Load-bearing premise

The machine-learned potentials must reproduce the DFT energy ordering and relative stabilities across all sampled packings and topologies.

What would settle it

Discovery of a low-energy ZnIm2 structure by experiment or an independent method that lies outside the 9609 predicted minima, or direct DFT calculations on a subset of the new predicted structures that show large energy deviations from the MLIP values.

read the original abstract

Crystal structure prediction (CSP) is emerging as a powerful method for the computational design of metal-organic frameworks (MOFs). In this article we employ CSP to perform high-throughput exploration of the crystal energy landscape of zinc imidazolate (ZnIm2). As the most polymorphic member of the zeolitic imidazolate framework (ZIF) family, ZnIm2 has at least 24 reported structural and topological forms, and new polymorphs still being regularly discovered. With the aid of custom-trained machine-learned interatomic potentials (MLIPs) we have performed a high-throughput sampling of over 3 million randomly-generated crystal packing arrangements and identified 9609 energy minima characterized by 1484 network topologies, including 855 topologies that have not been reported before. All but one experimentally-reported structures of ZnIm2, falling within the search boundaries, were ultimately matched with the predicted structures, demonstrating the power of the CSP method in sampling experimentally-relevant ZIF structures. Finally, through a combination of topological analysis, density and porosity considerations, we have identified a set of structures representing promising targets for future experimental screening. as well as demonstrated how structures of mechanochemically-synthesized MOFs could be identified via matching experimental powder diffraction patterns with simulated patterns from the predicted structures.

Editorial analysis

A structured set of objections, weighed in public.

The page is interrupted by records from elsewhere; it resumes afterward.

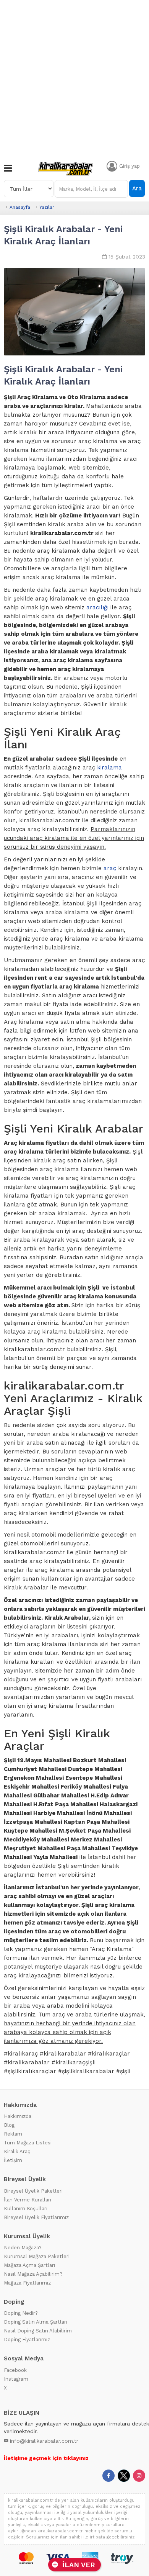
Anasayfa (20, 207)
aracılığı (97, 607)
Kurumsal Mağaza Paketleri (37, 2256)
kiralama (109, 767)
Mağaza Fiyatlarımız (27, 2283)
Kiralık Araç (17, 2151)
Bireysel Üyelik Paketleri (33, 2191)
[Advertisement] (74, 78)
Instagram (16, 2379)
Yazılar (46, 207)
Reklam (13, 2134)
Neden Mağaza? (23, 2247)
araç (110, 868)
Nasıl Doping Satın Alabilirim (38, 2331)
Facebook (15, 2370)
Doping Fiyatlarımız (27, 2339)
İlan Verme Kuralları (27, 2200)
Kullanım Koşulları (25, 2208)
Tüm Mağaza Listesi (28, 2143)
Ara (137, 188)
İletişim (13, 2160)
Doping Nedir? (21, 2313)
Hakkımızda (17, 2116)
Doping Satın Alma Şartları (35, 2322)
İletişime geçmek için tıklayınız (46, 2458)
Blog (9, 2125)
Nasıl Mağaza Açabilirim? (33, 2274)
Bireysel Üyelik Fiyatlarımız (36, 2217)
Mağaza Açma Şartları (29, 2265)
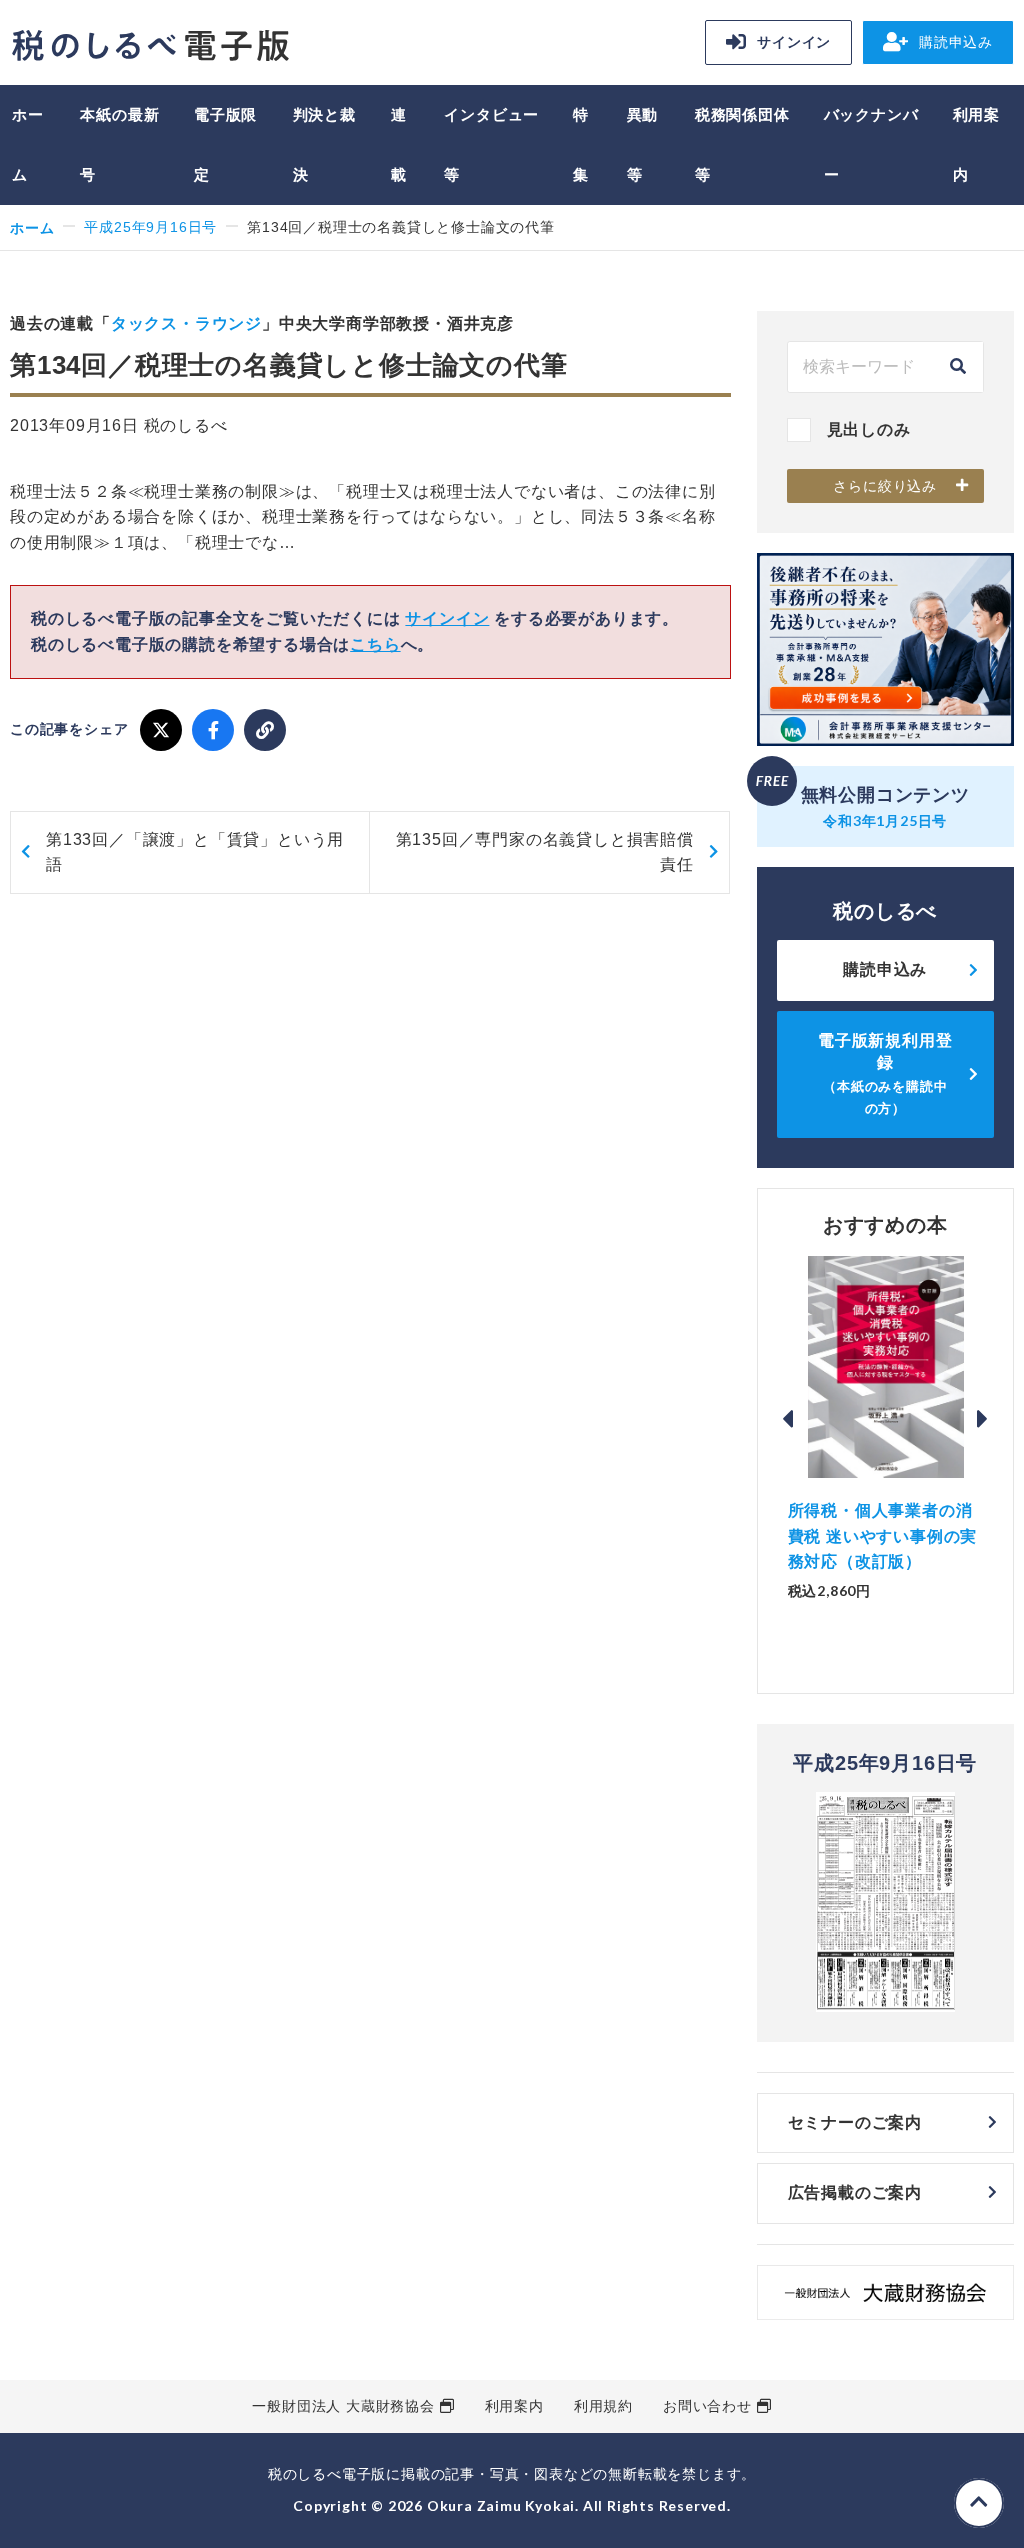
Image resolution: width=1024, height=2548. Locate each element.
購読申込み (956, 42)
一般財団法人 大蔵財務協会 (343, 2406)
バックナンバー (871, 144)
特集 (581, 144)
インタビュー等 (491, 144)
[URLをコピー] (265, 730)
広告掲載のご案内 (855, 2192)
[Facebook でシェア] (213, 730)
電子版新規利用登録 (885, 1074)
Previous (788, 1419)
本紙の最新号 (119, 144)
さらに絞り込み (885, 486)
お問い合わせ (707, 2406)
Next (983, 1419)
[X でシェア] (161, 730)
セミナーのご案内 (855, 2122)
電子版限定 (225, 144)
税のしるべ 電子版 (150, 45)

Desk editor's note, referee report, simulated authors' rebuttal, and a circularity audit. Tearing a paper down is the easy half of reading it; the pith above is the substance, this is the friction.

Desk Editor's Note private letter to a colleague

The paper runs a large CSP campaign on ZnIm2 with MLIPs, recovers most known experimental forms, and reports 855 new topologies, but leaves MLIP error metrics and training coverage thin.

read the letter

The main result is a high-throughput search that generated over 3 million random packings of zinc imidazolate, relaxed them with custom MLIPs, and produced 9609 minima across 1484 topologies. 855 of those topologies had not been reported before, and the run recovered all but one of the experimental structures inside the chosen boundaries. That scale and the recovery rate are the concrete advances here. Earlier ZIF work was narrower, so this application shows the method can handle the polymorphism in this family at volume. The later matching of simulated patterns to mechanochemical samples is a straightforward practical addition that experimental groups could use directly. The soft spot is validation. The abstract and available details give no quantitative comparison of MLIP versus DFT energies on the new topologies, no breakdown of training-set composition, and no test of whether the random generator missed low-energy packings. If the potentials shift relative stabilities on unseen networks, the count of new low-energy forms and the claim of near-complete recovery become harder to trust. The work is aimed at people doing computational screening of porous frameworks or studying ZIF polymorphism. A reader who needs enumerated topologies or wants to see how CSP scales to these systems will find usable numbers and structures. It is substantial enough to go to referees rather than desk reject, provided the review focuses on the MLIP fidelity checks and sampling completeness.

Referee Report

2 major / 2 minor

Summary. The manuscript describes a high-throughput crystal structure prediction (CSP) study for zinc imidazolate (ZnIm2) using custom-trained machine-learned interatomic potentials (MLIPs). The authors sample over 3 million randomly generated crystal packing arrangements, identify 9609 energy minima across 1484 network topologies (including 855 previously unreported), recover all but one experimentally known structure within the search boundaries, and propose new low-energy targets based on topology, density, and porosity analysis, while also demonstrating matching to mechanochemical synthesis via simulated powder diffraction.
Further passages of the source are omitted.